Cells were grown according to the approved ENCODE cell culture protocols. Total RNA was isolated from these cells using trizol extraction followed by cleanup on RNEasy column (Qiagen) that included a DNaseI step. The RNA was checked for quality using a nanodrop and an Agilent Bioanalyzer. RNA (1 µg) deemed to be of good quality was then processed either by 1) the standard Affymetrix Whole transcript Sense Target labeling protocol that included a riboreduction step, or 2) the NuGEN labeling system. The fragmented biotin-labeled cDNA was hybridized over 16 h to Affymetrix Exon 1.0 ST arrays and scanned on an Affymetrix Scanner 3000 7G using AGCC software.

Data from all replicates were then normalized together. Probesets flagged as cross-hybridizing were removed from the analysis (Salomonis et al. 2010). Though these arrays provide exon-level resolution, gene-level expression was estimated by grouping probesets by gene for normalization (Bemmo et al. 2008). Probesets were assigned to genes based on the GENCODE v10 annotation (July 2011). An exon was classified as constitutive or non-constitutive based on whether it was present in all protein-coding transcripts. For genes with at least 4 constitutive probes, only constitutive probesets were used to estimate gene expression. For all other genes, including all non-protein-coding genes, all (non-cross-hybridizing) probesets that mapped to an expressed exon in any transcript of the gene were used. Gene-level expression estimates were normalized using Affymetrix Power Tools (APT) (Lockstone 2011) with the chipstream command "rma-bg, med-norm, pm-gcbg, med-polish". This chipstream calls for an RMA normalization with gc-background correction using antigenomic background probes.

While the data was generated using the same microarray platform, two different experimental backgrounds were present due to a change in labeling reagents (Affymetrix vs. NuGEN; see Methods above). It was found that batch effects related to this change were causing array data to group by experimental protocol rather than cell type relatedness. We used an R script (ComBat) to correct for this batch effect (Johnson et al. 2007).

Verification

When biological replicates were available, data were verified by analyzing replicates displaying a Pearson correlation coefficient > 0.9.

Release Notes

This is release 3 of this track (April 2012). Several new cell types have been added. The name of cell line Astrocy was changed to NH-A.

Credits

RNA was extracted from each cell type by Greg Crawford's group at Duke University. RNA was purified and hybridized to Affymetrix Exon arrays by Sridar Chittur and Scott Tenenbaum at the University of Albany-SUNY. Data analyses were primarily performed by Nathan Sheffield (Duke University) with assistance from Melissa Cline (UCSC), Zhancheng Zhang (UNC Chapel Hill), and Darin London (Duke University).

Contact: Terry Furey

References

Bemmo A, Benovoy D, Kwan T, Gaffney DJ, Jensen RV, Majewski J. Gene expression and isoform variation analysis using Affymetrix Exon Arrays.

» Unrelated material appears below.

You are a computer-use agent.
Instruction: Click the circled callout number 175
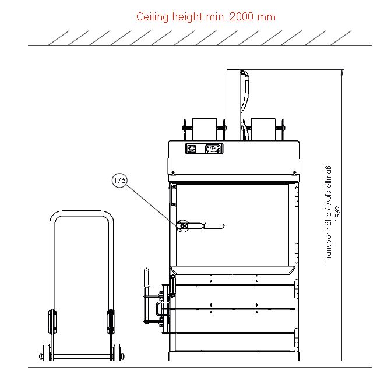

BMC Genomics. 2008 Nov 7;9:529.

Johnson WE, Li C, Rabinovic A. Adjusting batch effects in microarray expression data using empirical Bayes methods. Biostatistics. 2007 Jan;8(1):118-27.

Lockstone HE. Exon array data analysis using Affymetrix power tools and R statistical software. Brief Bioinform. 2011 Nov;12(6):634-44.

Salomonis N, Schlieve CR, Pereira L, Wahlquist C, Colas A, Zambon AC, Vranizan K, Spindler MJ, Pico AR, Cline MS et al. Alternative splicing regulates mouse embryonic stem cell pluripotency and differentiation. Proc Natl Acad Sci U S A. 2010 Jun 8;107(23):10514-9.

Data Release Policy

Data users may freely use ENCODE data, but may not, without prior consent, submit publications that use an unpublished ENCODE dataset until nine months following the release of the dataset. This date is listed in the Restricted Until column, above. The full data release policy for ENCODE is available here.